Erreur de jeunesse
Une erreur que je commettais, plus jeune : je pensais que le désir d'amour était plus important, plus décisif, que l'amour lui-même. Je sais aujourd'hui, pour le vivre, que c'était faux.
Une erreur que je commettais, plus jeune : je pensais que le désir d'amour était plus important, plus décisif, que l'amour lui-même. Je sais aujourd'hui, pour le vivre, que c'était faux.
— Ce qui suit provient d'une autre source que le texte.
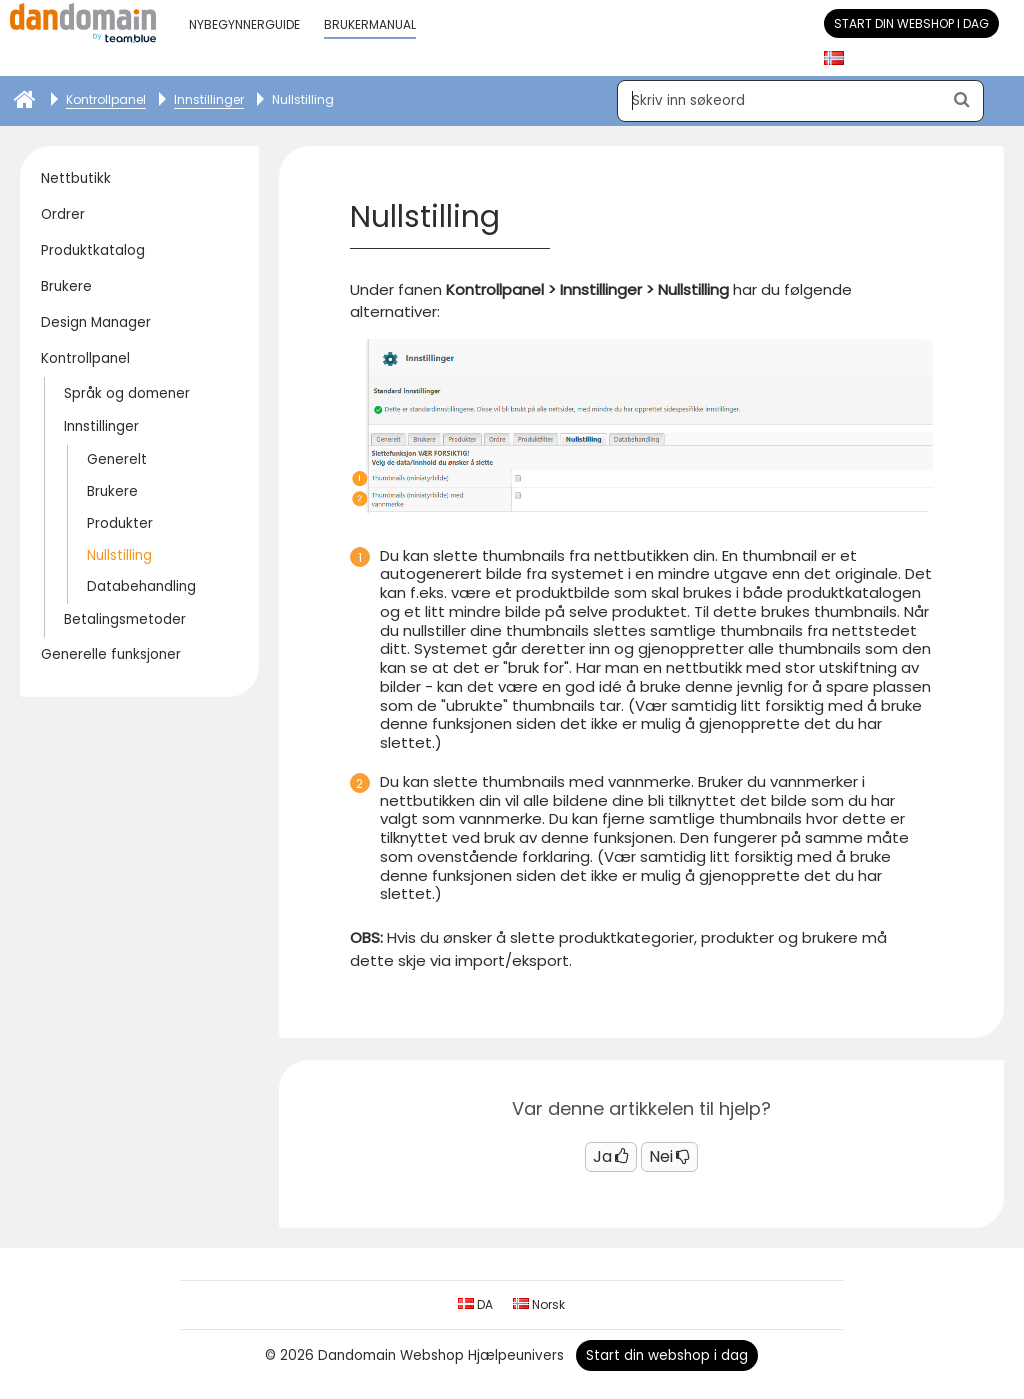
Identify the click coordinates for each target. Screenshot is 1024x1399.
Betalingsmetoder (125, 619)
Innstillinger (101, 426)
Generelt (117, 459)
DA (475, 1304)
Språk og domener (127, 393)
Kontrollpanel (85, 358)
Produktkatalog (93, 250)
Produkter (120, 523)
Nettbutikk (76, 178)
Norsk (539, 1304)
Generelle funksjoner (111, 654)
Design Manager (96, 322)
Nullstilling (119, 555)
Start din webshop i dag (911, 23)
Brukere (66, 286)
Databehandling (141, 586)
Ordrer (63, 214)
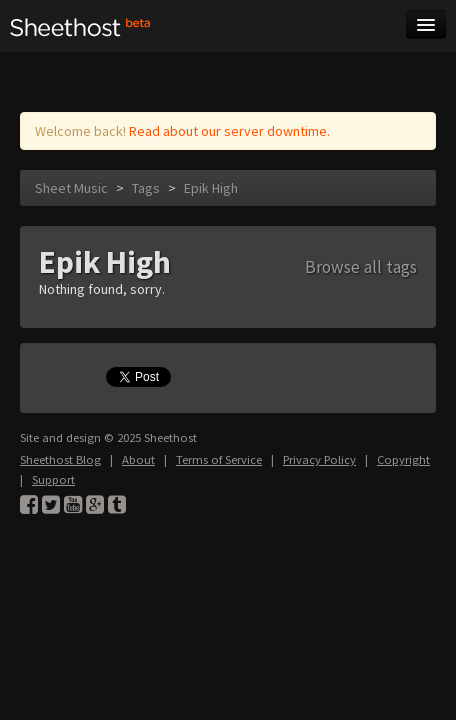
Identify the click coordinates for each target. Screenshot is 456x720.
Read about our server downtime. (229, 131)
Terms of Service (219, 459)
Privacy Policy (319, 459)
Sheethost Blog (60, 459)
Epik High (211, 188)
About (138, 459)
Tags (146, 188)
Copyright (403, 459)
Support (53, 479)
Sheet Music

Il se réveille un matin le visage en chiffon, la peau bouillie par le mauvais sommeil, le vin les cigarettes et l'angoisse, il sait que sa laideur n'a de momentanée que son exagération, qu'elle en conspire de plus enfoncées et cruelles encore. Qu'elle n'est que prophétique.
Pourquoi croyons-nous en Dieu ? Pour trouver la force de quitter la terre apaisés.
Pourquoi n'y croyons-nous pas ? Pour trouver celle d'y rester.
Je me souviens que je n'avais pas eu la présence d'esprit de le penser en lisant Tolstoï, et qu'il me fallut lire le petit livre que lui consacra sa fille aînée Tatiana (Sur mon père, réédité par Allia en 2003), pour réaliser que mon père était tolstoïen.
Camus, à nouveau : La noblesse du métier d'écrivain est dans la résistance à l'oppression, donc au consentement à la solitude.
Ce mot de Camus, parmi les plus beaux, dans Le premier homme :
« Il y a des êtres qui justifient le monde, qui aident à vivre par leur seule présence.
- Oui, et ils meurent. »
Ségolène Royal se réjouit de la révocation du régime de semi-liberté accordé à Jean-Marc Rouillan. Elle s'étonnera ensuite qu'une majorité d'électeurs ait préféré voter pour Nicolas Sarkozy, selon l'adage fameux qui veut que l'on préfère toujours l'original à la copie. CQFD.
Pourquoi croyez-vous en Dieu ?
Pour trouver la force de partir d'ici-bas.
Pourquoi n'y croyez-vous pas ?
Pour trouver celle d'y rester.
Nous sommes des solitudes qui, de temps en temps, acceptent qu'on les accompagne. Elles s'acculent à l'unisson.
Je ne donne pas d'argent aux pauvres, ils pourraient croire que je me sens coupable.
Que l'homme se comporte comme un porc, et c'est à l'animal d'abord qu'il fait insulte : lui n'a pas demandé à l'être.
« D'une façon vulgaire, on pourrait dire que mon adhésion à la théorie révolutionnaire est accompagnée de l'idée que rien ne m'oblige néanmoins à vivre d'une façon désagréable. »
Jean-Patrick Manchette, Journal du vendredi 2 février 1968
Métro bondé, air irrespirable, altercations banales. Surgit un de nos modernes gueux, qui redonne le sourire au wagon entier. Énergie de la désespérance : la société urbaine sauvée par ceux-là mêmes qui en souffrent.
À Cannes, Cantet revenu le printemps, les journaux portent au pinacle l'école française. Il est vrai que les canards adorent agiter leurs palmes (académiques).
Un jour, quitter la grande ville : autant retrouver les espaces désertés, là où le moderne ne saurait être corrompu puisqu'il n'est pas.
Le contemplatif agit bien davantage qu'il y paraît, puisque lui seul résiste à la pulsion de vie.
On n'écrit plus pour se sauver (de) soi-même, mais pour accabler l'autre et contempler son désastre : c'est la recette des succès du temps.
Mes vieux journaux n'ont ni style, ni pensée véritable. Mais un intérêt : celui de confirmer l'ancrage, la pérennité de mes marottes. Ce trait, par exemple : Traversée du corps — comme on parle d'une traversée du désert.
Proverbe sénégalais : Tous les soirs les singes s'endorment en rêvant qu'ils sont des hommes. Tous les matins les singes pleurent. Il se trouve que, parfois, je ne serais pas en total désaccord avec la proposition inverse — m'endormir en rêvant que je suis singe, et me marrer au réveil.
Images saisissantes de cette colonne de réfugiés tibétains, tirés comme des lapins par les gardes-frontières chinois postés en surplomb d'un glacier. C'est du déjà vu (Espagne, Bosnie etc...) : les images de la barbarie humaine sont toujours des resucées.
La grande frustration des athées, c'est de devoir renoncer à renoncer au monde.
... ce n'est pas parce que mes livres n'ont pas de succès qu'ils sont bons.
Il me faudrait être une ombre pour que se défasse en moi ce qu'il y a d'inextricablement terrestre.
J'écris autrement que je ne parle, je parle autrement que je ne pense, je pense autrement que je ne devrais penser, et ainsi jusqu'au plus profond de l'obscurité.